The Sims has long allowed its fans to indulge in the most mundane of fantasies. From virtual morning sickness to doing laundry, developer Maxis has continued to refine how its players can experience their quotidian virtual life. Soon, The Sims 4’s next expansion, Get Famous, will add a timely new vocation to the long-running life simulation game: the influencer.
According to Maxis senior producer Grant Rodiek, there’s a lot of player demand for new job tracks — the most common fan mods are careers and traits — so the company is always looking to add new and different official paths for players to explore. In order to capture the attention of the community’s Gen Z audience, the developer decided to branch into fashion and style — a shakeup from more traditional jobs like business or military tracks.
But creating internet-focused jobs within the game’s playhouse was harder than it sounds. ”So much of our game is visual,” he says. “It’s about seeing the Sims do stuff, and then seeing clear, intuitive reactions as a result of them doing those things.”

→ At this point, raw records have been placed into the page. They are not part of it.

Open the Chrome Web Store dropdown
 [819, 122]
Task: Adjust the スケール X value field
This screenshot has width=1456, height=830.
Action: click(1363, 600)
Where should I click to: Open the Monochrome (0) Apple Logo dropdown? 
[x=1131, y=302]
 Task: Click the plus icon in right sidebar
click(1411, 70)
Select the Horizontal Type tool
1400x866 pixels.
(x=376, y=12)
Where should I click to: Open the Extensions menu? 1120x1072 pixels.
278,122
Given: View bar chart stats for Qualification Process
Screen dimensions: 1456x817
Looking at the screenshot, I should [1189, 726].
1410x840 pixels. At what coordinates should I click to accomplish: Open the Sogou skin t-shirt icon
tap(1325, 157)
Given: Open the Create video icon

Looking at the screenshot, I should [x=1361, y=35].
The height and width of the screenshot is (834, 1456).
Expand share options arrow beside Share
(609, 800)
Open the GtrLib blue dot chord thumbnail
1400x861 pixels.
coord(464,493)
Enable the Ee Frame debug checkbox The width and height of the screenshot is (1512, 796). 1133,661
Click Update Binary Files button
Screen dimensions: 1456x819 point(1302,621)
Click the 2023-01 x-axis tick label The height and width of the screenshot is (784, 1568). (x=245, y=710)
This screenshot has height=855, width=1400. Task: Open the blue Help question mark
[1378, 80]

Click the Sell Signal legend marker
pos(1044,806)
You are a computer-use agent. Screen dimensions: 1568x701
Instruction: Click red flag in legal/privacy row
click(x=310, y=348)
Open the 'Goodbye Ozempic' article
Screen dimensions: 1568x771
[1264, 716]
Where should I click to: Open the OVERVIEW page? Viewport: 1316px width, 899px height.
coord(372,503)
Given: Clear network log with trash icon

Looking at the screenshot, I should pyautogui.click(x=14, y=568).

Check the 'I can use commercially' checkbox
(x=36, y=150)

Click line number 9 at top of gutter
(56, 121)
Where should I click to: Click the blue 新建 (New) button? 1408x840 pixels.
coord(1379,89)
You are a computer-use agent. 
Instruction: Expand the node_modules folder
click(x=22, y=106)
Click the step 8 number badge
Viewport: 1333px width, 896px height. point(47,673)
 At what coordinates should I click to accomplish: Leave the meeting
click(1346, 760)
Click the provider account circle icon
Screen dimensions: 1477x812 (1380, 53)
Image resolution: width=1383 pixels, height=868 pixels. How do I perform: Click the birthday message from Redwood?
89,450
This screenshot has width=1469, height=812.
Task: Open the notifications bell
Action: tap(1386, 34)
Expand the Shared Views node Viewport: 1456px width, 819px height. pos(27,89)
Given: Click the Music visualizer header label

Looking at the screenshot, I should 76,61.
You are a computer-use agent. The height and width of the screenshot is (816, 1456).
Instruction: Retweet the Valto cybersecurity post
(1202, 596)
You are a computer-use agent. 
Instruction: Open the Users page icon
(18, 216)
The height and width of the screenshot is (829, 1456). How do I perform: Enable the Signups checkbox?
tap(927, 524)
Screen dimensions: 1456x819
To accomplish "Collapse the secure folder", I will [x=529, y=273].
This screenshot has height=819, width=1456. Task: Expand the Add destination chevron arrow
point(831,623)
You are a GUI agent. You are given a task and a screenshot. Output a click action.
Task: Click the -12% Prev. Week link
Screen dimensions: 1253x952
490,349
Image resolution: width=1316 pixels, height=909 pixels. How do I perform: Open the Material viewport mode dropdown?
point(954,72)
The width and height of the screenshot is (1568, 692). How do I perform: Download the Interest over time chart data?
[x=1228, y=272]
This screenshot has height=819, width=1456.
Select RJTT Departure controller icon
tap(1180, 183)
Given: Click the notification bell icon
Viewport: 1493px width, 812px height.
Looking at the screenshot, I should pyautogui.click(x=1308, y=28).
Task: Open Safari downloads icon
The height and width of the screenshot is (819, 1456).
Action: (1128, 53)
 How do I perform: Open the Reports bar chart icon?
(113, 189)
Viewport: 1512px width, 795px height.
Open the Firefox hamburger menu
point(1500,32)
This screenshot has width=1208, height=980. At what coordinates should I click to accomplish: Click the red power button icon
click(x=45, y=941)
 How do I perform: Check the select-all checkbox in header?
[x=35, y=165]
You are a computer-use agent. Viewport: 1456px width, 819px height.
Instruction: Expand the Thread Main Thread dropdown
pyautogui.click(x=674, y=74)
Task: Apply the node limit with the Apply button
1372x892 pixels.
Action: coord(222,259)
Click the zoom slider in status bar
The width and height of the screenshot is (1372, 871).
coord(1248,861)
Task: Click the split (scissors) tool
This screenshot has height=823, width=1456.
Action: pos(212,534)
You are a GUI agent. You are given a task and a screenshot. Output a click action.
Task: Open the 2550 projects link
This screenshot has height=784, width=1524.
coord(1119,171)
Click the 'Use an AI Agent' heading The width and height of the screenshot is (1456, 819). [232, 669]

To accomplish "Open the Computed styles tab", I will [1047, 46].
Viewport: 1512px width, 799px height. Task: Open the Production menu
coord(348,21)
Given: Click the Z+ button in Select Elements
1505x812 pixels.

The Sims already has a version of Instagram (aka Simstagram) that allows sims to snap classic Insta-bait like food and pets. Get Famous adds a Pinterest-like style mood board where Sims can connect style and inspirational images in a way Rodiek compares to a police detective board.
The expansion isn’t going full YouTube creator — it’s more about style influencing than vlogging — but will include social media staples like a “streaming station,” which Rodiek describes as a setup a Twitch streamer might have. From there, players can fill in the blanks about how their Sims would pursue viral fame. “A lot of what The Sims is ultimately is we create lego pieces, effectively, that our players use to tell the stories,” he says.
Get Famous launches in November, and the career track will be available for free to players who own The Sims 4. Despite some reactions that the influencer career is a grim or extremely 2018 addition, the team wants it to be an aspirational career path — much like it is for many young people today.
“Our goal isn’t really to parody them,” Rodiek says. “Really what we do in the game is generally lighthearted ... We present this as a serious career, a real career, a real way to go about making a living.” That said, it’s still going to skip the burgeoning trend of apology videos.